Iris Murdoch : Une écrivaine hors norme vue depuis Cordoue

Quand on flâne dans les ruelles silencieuses de la Judería ou qu’on s’attarde devant une vitrine de la Calle Gondomar, il m’arrive souvent de penser à Iris Murdoch. Cette femme que ses contemporains surnommaient « la plus brillante d’Angleterre » incarne pour moi cette alliance rare entre l’intellect affûté et une curiosité inépuisable pour l’âme humaine. Sa trajectoire me touche parce qu’elle a réussi ce que j’essaie modestement de faire ici à Cordoue : interroger notre époque en racontant des histoires qui dépassent les frontières.

Le bien et le mal après la guerre : quand la philosophie s’invite dans le roman

Murdoch n’a jamais dissocié littérature et philosophie. Après la Seconde Guerre mondiale, elle percevait l’urgence de repenser le bien et le mal, concepts mis à mal par un monde en ruines. Elle a puisé dans Platon – mais aussi dans les tourments existentiels de Sartre – pour insuffler à ses personnages une épaisseur morale rarement égalée. Dans ‘Le rêve de Bruno’ ou ‘La mer, la mer’, on ne trouve pas des porte-parole philosophiques figés mais des êtres ambivalents qui tâtonnent comme nous tous.

Ce mélange très britannique du comique discret et du tragique existentiel m’évoque certains vieux Cordouans croisés sur les bancs de la Plaza de las Tendillas : ceux qui parlent en énigmes pour mieux masquer leurs failles.
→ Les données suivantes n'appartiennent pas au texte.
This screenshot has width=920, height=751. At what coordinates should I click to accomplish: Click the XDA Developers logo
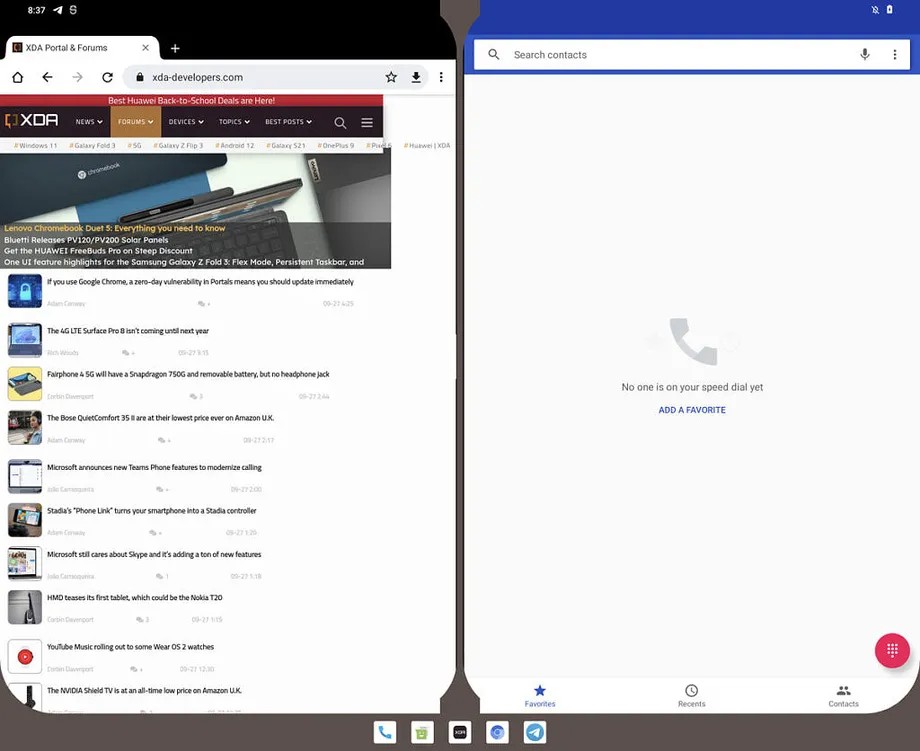(x=31, y=120)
Les romans de Murdoch résonnent avec ce parfum d’ambiguïté humaine que je retrouve partout ici – entre ombre et lumière.

Un style mille-feuilles : chaque lecture révèle une nouvelle saveur

Lire Murdoch, c’est accepter d’être surpris. Son style foisonnant superpose intrigues sentimentales (amours impossibles, trahisons, complicités secrètes) et réflexions éthiques profondes sans jamais devenir pesant. Comme un salmorejo andalou revisité avec une pointe inattendue d’agrumes !

Ce que j’aime surtout chez elle ? L’impression permanente qu’un mystère flotte sous la surface réaliste du récit. Ses personnages semblent pris dans des filets invisibles – manipulateurs magnétiques ou victimes consentantes – un peu comme ces légendes cordouanes où tout n’est jamais tout à fait dit…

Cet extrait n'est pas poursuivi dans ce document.